━━━━━ EXTRACT PROVIDED
Hot to get the features and positional embeddig information

Question

Hot to get the features and positional embeddig information

marcomameli1992 opened this issue 2 years ago · comments

Dear,
I would use your package but not for classification I need it to extract information from images and get these as output and in addition to that I need to get the positional embedding information to reconstruct the features images.

Thank you so much.

Phil Wang · Answer 1 · Sun Dec 19 2021 02:15:21 GMT+0800 (China Standard Time)

@marcomameli1992 hi Marco, you just need to modify ViT to have a return statement here https://github.com/lucidrains/vit-pytorch/blob/main/vit_pytorch/vit.py#L123 for the embeddings

i guess i could add this, but i don't want to cloud how simple and clear the code is atm

Phil Wang · Answer 2 · Sun Dec 19 2021 02:16:15 GMT+0800 (China Standard Time)
━━━━━━━━━━
━━━━━ ENTRIES SHOWN
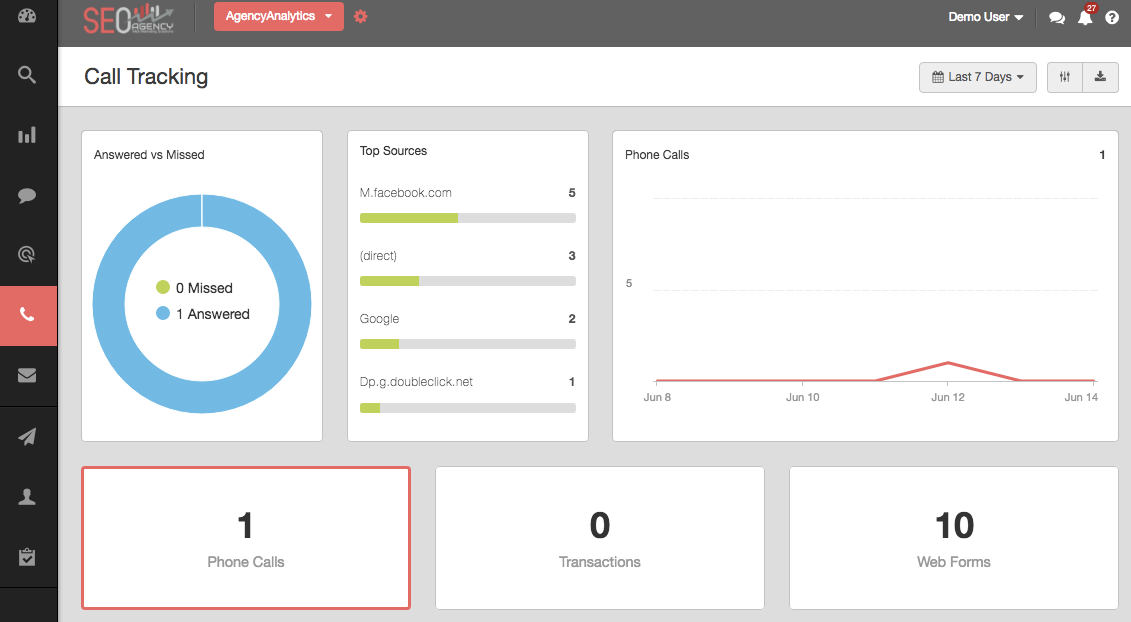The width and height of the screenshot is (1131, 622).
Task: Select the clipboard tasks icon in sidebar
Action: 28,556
━━━━━━━━━━
━━━━━ ENTRIES SHOWN
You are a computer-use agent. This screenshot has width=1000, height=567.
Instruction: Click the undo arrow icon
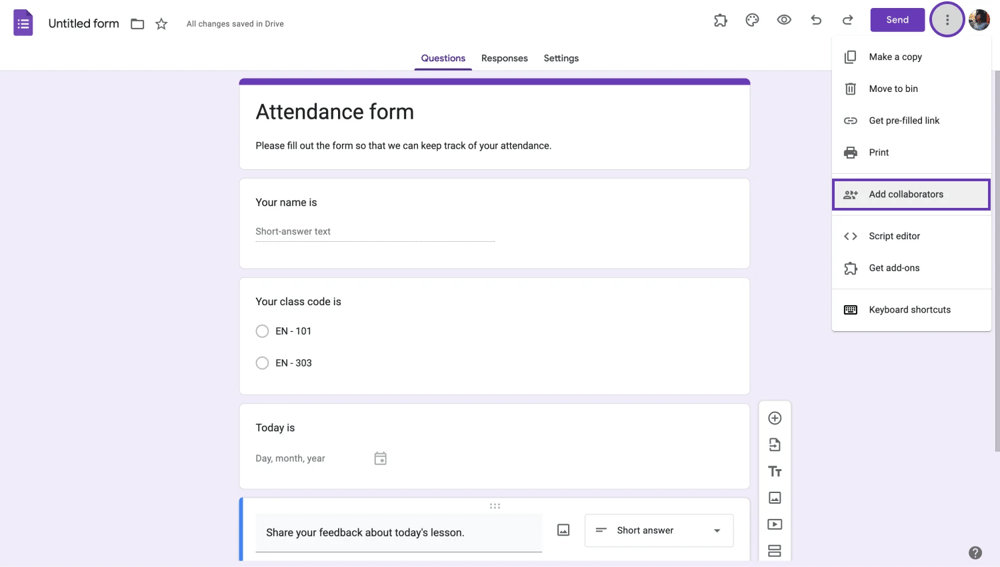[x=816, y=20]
━━━━━━━━━━
━━━━━ ENTRIES SHOWN
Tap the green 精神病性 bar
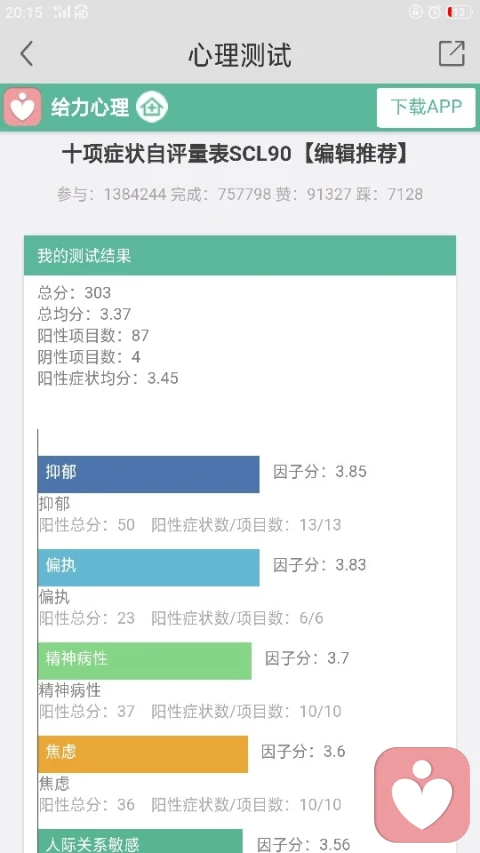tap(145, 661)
━━━━━━━━━━
SHORT TASK 1:
In the issue thread on extracting features and positional embeddings, rewrite the passage starting at "marcomameli1992 opened this" and ending at "you so much.", substituting "position encoding" for "positional embedding".
SHORT TASK 2:
Answer these questions from the issue thread on extracting features and positional embeddings:
(a) Which user opened the issue?
(b) According to Phil Wang's first answer, what does the user need to modify, and what should be added to it to get the embeddings?
(c) Why does Phil Wang hesitate to add this to the package himself?
SHORT TASK 3:
Continue the issue thread on extracting features and positional embeddings from the point where it stops.
The entries aren't needed for anything that comes after them.

EXERCISE ANSWER 1:
marcomameli1992 opened this issue 2 years ago · comments

Dear,
I would use your package but not for classification I need it to extract information from images and get these as output and in addition to that I need to get the position encoding information to reconstruct the features images.

Thank you so much.

EXERCISE ANSWER 2:
(a) marcomameli1992
(b) ViT, by giving it a return statement at the linked line for the embeddings.
(c) He doesn't want to cloud how simple and clear the code is at the moment.

EXERCISE ANSWER 3:
@marcomameli1992 what do you mean by the positional embedding? the absolute positional embeddings are added at the beginning before it is fed through the attention layers, and can be accessed as v.pos_embedding

Phil Wang · Answer 3 · Sun Dec 19 2021 02:17:31 GMT+0800 (China Standard Time)

@marcomameli1992 actually, let me just write up a layer extractor that can wrap the ViT and return all these intermediates, similar to https://github.com/lucidrains/vit-pytorch/blob/main/vit_pytorch/recorder.py

Phil Wang · Answer 4 · Wed Dec 22 2021 03:12:35 GMT+0800 (China Standard Time)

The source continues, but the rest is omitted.